**Exercise instructions**:
1) Please copy from the post below on AI-generated code the passage starting with "The code LOOKS" and going on through "that fails invisibly.".
2) According to the post below on AI-generated code, who or what lets good-looking code through? List each one.
3) Answer these questions from the post below on AI-generated code.
(a) How many posts make up the series?
(b) What topic did Fallacy #1 cover?
(c) What does the colleague say after glancing at the code during review?

**Exercise passage**:
☆ ☆ ☆ ☆
This is the second in a series of eight posts on the false assumptions teams make when building with generative AI. Fallacy #1 covered why faster code generation doesn't mean faster engineering. This post covers why code that looks right isn't necessarily right — and what right requires.
The Fallacy
"The AI-generated code compiles, passes tests, and reads well. Therefore it's correct."
Why it's tempting
You prompt an AI agent. It generates a function. The function compiles. The existing tests pass. You read through it — the variable names make sense, the logic follows a recognizable pattern, the error handling looks reasonable. A colleague glances at it during code review. Looks good to me. You merge.
The code LOOKS like it was written by someone who understood the problem. The structure is good. The naming is conventional. The patterns are familiar. Everything about it signals competence.
This is more convincing than obviously bad code. Obviously bad code gets caught. Code that looks good gets waved through — by reviewers, by CI pipelines, by the developer's own judgment. The danger isn't code that fails visibly. It's code that fails invisibly.
☆ ☆ ☆ ☆
**Data excerpts**:
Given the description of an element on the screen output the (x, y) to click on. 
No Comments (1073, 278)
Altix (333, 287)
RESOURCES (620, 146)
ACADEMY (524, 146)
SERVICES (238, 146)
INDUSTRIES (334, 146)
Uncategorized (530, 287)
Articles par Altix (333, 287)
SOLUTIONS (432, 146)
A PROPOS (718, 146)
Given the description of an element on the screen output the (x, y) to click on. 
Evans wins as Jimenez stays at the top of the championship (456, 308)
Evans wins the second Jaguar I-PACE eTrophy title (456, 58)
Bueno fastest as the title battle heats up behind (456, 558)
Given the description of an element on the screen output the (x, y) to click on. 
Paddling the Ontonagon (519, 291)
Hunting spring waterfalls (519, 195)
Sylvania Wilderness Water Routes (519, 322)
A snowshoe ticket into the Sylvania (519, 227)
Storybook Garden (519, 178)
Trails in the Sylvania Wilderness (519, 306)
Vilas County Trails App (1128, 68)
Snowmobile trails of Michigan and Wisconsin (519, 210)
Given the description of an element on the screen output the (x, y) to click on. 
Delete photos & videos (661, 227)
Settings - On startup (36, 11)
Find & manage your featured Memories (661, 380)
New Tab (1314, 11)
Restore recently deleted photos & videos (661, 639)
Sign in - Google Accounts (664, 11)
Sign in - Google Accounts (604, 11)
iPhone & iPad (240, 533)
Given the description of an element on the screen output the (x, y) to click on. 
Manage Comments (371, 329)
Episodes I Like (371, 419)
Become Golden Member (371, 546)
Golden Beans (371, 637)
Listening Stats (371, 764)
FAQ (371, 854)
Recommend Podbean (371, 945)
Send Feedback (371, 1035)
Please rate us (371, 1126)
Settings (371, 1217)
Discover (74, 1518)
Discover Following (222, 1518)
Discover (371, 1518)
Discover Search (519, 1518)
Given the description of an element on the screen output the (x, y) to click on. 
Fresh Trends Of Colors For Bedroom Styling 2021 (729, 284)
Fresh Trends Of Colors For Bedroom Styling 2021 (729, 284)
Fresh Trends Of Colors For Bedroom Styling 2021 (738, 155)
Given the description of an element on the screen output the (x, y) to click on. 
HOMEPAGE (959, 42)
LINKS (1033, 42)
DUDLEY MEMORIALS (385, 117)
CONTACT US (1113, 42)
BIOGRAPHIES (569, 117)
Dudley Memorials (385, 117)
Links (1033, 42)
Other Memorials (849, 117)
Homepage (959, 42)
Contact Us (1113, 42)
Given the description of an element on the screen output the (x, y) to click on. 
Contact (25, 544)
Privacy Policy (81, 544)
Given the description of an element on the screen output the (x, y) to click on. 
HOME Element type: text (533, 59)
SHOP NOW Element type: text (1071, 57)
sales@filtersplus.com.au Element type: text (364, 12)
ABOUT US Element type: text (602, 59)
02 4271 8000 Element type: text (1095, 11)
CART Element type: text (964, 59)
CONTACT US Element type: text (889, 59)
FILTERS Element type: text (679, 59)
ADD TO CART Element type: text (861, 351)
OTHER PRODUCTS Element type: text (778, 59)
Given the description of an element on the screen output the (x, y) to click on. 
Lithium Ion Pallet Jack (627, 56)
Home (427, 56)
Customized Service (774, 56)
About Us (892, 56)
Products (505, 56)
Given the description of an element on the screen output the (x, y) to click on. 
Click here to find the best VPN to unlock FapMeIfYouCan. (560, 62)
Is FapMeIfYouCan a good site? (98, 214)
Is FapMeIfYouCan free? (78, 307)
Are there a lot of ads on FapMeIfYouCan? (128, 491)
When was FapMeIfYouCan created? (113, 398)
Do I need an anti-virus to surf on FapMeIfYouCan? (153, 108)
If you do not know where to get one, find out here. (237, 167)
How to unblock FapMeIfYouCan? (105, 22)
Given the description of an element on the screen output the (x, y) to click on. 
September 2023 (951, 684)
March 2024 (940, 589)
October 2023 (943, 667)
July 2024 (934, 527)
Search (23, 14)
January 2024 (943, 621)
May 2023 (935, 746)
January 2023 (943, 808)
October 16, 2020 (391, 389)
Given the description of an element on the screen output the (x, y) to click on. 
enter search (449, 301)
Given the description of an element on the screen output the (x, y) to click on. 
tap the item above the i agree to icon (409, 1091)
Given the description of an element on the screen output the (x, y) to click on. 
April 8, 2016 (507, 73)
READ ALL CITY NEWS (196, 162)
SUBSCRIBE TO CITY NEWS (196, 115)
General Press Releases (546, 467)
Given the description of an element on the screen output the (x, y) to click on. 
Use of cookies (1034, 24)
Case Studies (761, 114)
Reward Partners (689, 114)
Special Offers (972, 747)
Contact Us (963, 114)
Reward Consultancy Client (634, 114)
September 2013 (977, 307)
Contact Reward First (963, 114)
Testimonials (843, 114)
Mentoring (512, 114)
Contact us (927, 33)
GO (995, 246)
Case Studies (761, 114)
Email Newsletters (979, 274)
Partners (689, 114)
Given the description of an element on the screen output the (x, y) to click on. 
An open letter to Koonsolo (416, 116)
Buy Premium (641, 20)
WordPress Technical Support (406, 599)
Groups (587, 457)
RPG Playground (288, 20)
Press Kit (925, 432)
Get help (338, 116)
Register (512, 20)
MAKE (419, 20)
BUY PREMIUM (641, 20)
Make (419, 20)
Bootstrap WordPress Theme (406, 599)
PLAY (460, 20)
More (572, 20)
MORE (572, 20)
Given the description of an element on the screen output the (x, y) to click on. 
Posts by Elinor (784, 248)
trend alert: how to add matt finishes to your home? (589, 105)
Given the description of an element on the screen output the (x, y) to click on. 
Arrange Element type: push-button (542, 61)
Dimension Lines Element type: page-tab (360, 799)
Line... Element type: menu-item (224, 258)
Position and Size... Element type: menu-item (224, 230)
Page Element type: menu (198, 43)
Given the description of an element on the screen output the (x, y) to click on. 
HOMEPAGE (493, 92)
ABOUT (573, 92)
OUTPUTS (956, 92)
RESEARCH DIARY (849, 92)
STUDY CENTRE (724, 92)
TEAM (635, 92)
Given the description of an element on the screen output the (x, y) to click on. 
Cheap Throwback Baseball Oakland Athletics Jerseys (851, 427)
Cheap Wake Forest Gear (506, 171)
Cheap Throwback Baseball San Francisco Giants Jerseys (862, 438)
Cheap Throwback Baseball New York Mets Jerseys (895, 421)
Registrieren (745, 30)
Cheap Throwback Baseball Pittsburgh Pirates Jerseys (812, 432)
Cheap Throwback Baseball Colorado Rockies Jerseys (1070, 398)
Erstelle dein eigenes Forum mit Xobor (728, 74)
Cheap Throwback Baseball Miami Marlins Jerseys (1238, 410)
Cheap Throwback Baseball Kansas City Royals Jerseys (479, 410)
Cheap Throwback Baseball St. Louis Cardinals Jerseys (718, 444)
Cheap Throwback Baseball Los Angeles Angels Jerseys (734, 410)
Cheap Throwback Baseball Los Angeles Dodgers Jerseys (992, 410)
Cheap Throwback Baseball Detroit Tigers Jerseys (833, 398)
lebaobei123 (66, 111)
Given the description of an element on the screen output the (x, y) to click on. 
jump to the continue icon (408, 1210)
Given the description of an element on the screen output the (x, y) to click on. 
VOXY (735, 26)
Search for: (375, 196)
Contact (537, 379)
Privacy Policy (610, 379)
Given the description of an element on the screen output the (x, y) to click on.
☆ ☆ ☆ ☆
**List of answers**:
1)
The code LOOKS like it was written by someone who understood the problem. The structure is good. The naming is conventional. The patterns are familiar. Everything about it signals competence.
This is more convincing than obviously bad code. Obviously bad code gets caught. Code that looks good gets waved through — by reviewers, by CI pipelines, by the developer's own judgment. The danger isn't code that fails visibly. It's code that fails invisibly.

2)
- reviewers
- CI pipelines
- the developer's own judgment

3)
(a) Eight.
(b) Why faster code generation doesn't mean faster engineering.
(c) "Looks good to me."